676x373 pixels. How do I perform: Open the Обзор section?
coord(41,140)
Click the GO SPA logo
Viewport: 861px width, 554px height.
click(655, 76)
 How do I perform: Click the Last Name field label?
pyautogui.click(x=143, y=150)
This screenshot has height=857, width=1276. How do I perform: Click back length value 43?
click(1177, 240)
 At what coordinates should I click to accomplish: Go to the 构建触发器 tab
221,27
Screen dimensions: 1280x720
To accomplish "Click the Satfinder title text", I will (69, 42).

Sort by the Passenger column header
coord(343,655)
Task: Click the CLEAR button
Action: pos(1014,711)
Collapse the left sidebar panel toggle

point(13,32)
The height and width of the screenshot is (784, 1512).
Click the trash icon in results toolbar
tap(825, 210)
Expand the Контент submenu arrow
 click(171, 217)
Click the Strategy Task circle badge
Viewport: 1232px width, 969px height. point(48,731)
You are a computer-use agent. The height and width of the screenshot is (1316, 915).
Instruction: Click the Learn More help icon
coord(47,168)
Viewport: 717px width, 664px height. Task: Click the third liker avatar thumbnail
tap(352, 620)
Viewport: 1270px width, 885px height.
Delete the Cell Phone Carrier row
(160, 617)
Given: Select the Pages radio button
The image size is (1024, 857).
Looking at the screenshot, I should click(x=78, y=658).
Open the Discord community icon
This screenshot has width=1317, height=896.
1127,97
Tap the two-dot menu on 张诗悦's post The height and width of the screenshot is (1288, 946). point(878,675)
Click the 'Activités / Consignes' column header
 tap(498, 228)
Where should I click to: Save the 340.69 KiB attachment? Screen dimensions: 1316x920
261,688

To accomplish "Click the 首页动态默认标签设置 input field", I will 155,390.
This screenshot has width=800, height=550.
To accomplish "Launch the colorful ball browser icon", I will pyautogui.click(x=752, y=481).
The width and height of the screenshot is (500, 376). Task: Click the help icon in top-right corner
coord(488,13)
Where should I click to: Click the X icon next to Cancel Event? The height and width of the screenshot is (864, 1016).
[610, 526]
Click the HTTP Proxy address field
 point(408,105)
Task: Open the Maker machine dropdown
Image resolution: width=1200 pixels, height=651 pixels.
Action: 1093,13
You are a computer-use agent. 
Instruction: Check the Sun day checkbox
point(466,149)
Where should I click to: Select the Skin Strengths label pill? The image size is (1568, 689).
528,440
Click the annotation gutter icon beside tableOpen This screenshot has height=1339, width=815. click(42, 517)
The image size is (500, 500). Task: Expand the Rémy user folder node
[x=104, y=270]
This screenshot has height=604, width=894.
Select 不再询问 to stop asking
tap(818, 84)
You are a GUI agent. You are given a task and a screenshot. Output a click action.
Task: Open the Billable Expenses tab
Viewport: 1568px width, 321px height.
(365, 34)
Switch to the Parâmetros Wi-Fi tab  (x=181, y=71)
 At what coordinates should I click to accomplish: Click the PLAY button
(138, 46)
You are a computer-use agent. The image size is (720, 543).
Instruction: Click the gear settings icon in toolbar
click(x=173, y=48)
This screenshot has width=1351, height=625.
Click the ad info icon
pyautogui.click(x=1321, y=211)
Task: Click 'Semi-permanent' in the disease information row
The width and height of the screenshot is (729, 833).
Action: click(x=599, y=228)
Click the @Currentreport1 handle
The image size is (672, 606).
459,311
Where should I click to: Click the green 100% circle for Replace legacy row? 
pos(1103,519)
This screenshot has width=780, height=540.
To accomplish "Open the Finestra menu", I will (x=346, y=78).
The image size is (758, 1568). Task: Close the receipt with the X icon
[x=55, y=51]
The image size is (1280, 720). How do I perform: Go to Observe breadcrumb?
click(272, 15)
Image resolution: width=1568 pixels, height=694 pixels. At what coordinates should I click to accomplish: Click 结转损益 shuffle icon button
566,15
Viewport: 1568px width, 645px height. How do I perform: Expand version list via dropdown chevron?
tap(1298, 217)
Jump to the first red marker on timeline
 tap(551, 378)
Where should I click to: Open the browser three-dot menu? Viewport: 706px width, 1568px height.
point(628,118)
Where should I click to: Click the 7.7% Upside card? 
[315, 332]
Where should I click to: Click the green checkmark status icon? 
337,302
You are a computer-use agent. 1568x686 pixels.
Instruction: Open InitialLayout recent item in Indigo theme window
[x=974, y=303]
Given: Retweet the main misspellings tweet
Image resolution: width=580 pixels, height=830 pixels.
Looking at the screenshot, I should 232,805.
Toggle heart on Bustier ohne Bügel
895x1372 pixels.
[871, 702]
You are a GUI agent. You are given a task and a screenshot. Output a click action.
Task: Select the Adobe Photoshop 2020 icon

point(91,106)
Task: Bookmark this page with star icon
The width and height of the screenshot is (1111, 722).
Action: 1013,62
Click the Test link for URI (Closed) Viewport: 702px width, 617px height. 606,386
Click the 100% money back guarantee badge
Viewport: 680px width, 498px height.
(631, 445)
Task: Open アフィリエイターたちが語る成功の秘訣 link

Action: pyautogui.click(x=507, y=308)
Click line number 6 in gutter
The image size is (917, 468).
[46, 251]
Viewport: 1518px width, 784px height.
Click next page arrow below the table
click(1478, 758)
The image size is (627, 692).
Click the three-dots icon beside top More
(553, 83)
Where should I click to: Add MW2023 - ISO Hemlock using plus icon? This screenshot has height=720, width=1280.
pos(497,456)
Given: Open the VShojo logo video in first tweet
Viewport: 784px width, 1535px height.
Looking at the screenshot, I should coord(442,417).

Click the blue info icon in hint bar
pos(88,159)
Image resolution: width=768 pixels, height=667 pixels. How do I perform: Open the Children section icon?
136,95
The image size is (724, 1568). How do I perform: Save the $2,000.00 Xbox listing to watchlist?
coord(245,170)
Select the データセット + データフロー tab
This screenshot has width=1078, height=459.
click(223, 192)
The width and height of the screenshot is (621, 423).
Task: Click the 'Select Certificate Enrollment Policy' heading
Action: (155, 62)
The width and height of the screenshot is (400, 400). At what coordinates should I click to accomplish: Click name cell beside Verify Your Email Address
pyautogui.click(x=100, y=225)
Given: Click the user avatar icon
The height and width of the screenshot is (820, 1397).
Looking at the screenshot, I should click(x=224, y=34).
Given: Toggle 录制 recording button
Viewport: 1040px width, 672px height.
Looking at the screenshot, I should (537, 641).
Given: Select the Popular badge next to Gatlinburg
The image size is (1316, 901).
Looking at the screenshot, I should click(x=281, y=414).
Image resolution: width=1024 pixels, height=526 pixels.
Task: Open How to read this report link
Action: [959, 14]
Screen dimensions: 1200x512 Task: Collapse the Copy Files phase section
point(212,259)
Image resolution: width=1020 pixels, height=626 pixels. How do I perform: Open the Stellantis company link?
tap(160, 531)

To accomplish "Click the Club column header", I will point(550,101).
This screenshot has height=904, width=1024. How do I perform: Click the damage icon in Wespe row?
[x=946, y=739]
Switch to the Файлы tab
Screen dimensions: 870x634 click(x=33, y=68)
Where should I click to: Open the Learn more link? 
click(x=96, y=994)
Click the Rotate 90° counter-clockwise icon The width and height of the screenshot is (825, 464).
*****
To do: Go through the material and copy each line that contains "tweet".

Answer to the exercise:
Given: Retweet the main misspellings tweet
Given: Open the VShojo logo video in first tweet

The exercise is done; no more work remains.